The following teachings of Buddha may shed some light on TAO wisdom:

The Noble Truths and the Noble Paths of Buddha


The Noble
Truths


The Four Noble Truths are the backbone of the Buddha’s teachings that may help you understand TAO better.

The First Noble Truth is about human suffering.

The Second Noble Truth is about ignorance-not knowing why there is suffering.

The Third Noble Truth is about the healing process of human suffering, which involves giving up the desire that causes the suffering in the first place.

The Fourth Noble Truth is about understanding the reality of suffering in your everyday life.

The Noble Paths


Right view: keep your perceptions from becoming cloudy.

Right thinking: develop a roadmap for right view.

Right speech: be aware of suffering caused by unmindful speech, saying things you are not supposed to say

Right action: do everything in mindfulness: actions cause reactions from others.

Right livelihood: be concerned about how you earn your way through the world.

Right diligence: use consciousness to foster wholesomeness in your mind.

Right mindfulness: be fully present to the moment

Right concentration: cultivate over time full awareness of being present to self, world, and others.

Meditation


Meditation is the way to understanding all of the above. It is not about striving to achieve ecstasy, spiritual bliss, or even tranquility of mind. It is not even about making you become a better person. Meditation is about creating a temporary state of mind, in which you clearly see your own self-deceptions, your hidden hopes and fears. Meditation makes you completely break away from how your mind ‘normally’ operates through a brief state of mind that frees you of all cares and concerns. Meditation gives you brief moments of acute awareness and deep discernment of what is real and what is pseudo-real.

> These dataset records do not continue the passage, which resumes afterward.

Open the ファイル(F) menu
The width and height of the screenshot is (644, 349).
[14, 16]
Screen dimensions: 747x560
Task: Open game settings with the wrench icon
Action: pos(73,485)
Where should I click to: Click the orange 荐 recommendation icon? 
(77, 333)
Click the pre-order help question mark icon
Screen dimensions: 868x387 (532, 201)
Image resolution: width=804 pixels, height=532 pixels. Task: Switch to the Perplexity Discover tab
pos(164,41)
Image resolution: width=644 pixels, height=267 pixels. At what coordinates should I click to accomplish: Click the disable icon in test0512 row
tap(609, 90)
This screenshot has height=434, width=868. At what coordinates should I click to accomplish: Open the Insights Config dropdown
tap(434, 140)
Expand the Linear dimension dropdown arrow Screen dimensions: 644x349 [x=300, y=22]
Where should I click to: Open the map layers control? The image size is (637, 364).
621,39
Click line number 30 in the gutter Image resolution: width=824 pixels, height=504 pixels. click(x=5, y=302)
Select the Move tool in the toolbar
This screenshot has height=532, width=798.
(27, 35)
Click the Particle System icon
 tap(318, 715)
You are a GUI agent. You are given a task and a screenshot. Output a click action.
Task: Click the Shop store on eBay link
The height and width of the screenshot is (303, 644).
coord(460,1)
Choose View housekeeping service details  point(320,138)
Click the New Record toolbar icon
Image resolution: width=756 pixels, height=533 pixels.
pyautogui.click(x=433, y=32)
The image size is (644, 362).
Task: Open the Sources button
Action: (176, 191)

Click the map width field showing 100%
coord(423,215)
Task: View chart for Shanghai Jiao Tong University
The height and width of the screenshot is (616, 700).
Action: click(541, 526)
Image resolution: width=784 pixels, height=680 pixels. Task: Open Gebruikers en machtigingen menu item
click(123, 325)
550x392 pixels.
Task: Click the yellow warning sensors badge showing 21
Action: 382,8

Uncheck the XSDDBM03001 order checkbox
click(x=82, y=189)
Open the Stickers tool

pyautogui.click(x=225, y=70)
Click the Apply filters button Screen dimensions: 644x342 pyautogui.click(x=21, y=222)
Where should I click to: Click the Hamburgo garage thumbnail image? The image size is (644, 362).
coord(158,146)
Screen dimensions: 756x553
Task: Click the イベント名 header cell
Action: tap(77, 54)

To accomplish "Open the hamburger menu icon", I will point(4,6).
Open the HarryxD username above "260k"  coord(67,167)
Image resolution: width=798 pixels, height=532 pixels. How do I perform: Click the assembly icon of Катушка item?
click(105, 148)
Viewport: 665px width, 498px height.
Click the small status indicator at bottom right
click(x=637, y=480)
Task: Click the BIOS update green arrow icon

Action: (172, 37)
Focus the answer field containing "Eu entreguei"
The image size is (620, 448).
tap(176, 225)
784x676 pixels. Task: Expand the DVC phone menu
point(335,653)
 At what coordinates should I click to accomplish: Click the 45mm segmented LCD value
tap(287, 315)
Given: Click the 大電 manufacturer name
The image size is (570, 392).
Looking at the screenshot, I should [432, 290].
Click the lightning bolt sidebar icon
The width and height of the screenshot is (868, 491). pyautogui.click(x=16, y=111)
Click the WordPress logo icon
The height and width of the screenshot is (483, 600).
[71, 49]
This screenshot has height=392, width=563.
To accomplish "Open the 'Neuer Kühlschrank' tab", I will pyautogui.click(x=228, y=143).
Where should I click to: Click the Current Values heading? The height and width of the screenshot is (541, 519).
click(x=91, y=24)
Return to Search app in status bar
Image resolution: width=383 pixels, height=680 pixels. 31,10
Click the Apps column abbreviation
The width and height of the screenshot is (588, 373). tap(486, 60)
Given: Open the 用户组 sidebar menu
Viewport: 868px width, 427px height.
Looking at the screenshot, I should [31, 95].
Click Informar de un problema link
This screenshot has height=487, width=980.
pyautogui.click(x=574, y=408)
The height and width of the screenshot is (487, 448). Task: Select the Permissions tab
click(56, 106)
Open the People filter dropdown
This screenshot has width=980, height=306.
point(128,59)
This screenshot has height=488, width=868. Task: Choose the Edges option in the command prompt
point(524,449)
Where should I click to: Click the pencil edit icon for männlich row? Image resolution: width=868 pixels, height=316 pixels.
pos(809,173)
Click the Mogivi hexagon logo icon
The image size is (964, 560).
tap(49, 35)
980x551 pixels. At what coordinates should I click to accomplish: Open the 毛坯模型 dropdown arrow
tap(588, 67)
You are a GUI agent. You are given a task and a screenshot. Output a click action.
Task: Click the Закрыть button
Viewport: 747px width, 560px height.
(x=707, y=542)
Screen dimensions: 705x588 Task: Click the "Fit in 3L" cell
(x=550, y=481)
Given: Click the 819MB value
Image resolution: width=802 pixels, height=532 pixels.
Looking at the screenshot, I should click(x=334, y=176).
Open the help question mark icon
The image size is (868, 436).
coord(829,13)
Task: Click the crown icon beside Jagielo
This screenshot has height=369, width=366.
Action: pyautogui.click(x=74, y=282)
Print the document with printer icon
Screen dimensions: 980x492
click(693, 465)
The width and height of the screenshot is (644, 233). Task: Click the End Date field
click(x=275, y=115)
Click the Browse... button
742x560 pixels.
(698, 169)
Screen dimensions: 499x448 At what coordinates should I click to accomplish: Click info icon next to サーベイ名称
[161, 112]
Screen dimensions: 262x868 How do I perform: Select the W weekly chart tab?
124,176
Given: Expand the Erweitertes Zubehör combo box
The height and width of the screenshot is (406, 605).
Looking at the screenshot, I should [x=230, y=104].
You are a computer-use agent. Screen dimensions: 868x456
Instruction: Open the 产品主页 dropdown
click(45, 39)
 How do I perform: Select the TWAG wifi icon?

Meditation quiets your mind; in your everyday life, consciousness is seldom, if ever, quiet. Therefore, it puts you on a journey of self-discovery and discovery of the true nature of existence. Through this discovery, you are able to communicate with the external or universal concept of God. This is how meditation can bring about psychological and spiritual healing.

Meditation allows you to observe yourself without judgment; it is observation without struggling with being right or wrong.

Meditation can be achieved through laborious training with perseverance, patience, and practice-just like training a puppy to sit.
Acceptance of suffering: To deny suffering is ignorance. Refusal to acknowledge and face pain only keeps you trapped in your own pain.
Courage to confront the truth of human suffering: It is easier to avoid suffering by denial than to face it. But feeling the pain is necessary for healing. Learn how to be fearless instead of fearful.

Enlightenment
: The opposite of truth is illusion. Enlightenment is awakening to the need to be fearless to embrace the truth in order to dispel the self-illusions that perpetuate the suffering.

Compassion
: Compassion and life are interrelated through suffering. Meditation can heal the mind, but not the heart, unless there is compassion. Only with compassion can one become a complete human being, who becomes connected with others.

Attachments
: Desires and the reluctance to relinquish the desires are obstacles to enlightenment. They not only cause human sufferings but also perpetuate them.

Letting go
: Understanding the impermanence of all things enables the letting go of attachments, and hence the attainment of enlightenment.

Are the above teachings of Buddha similar to the philosophy of Lao Tzu?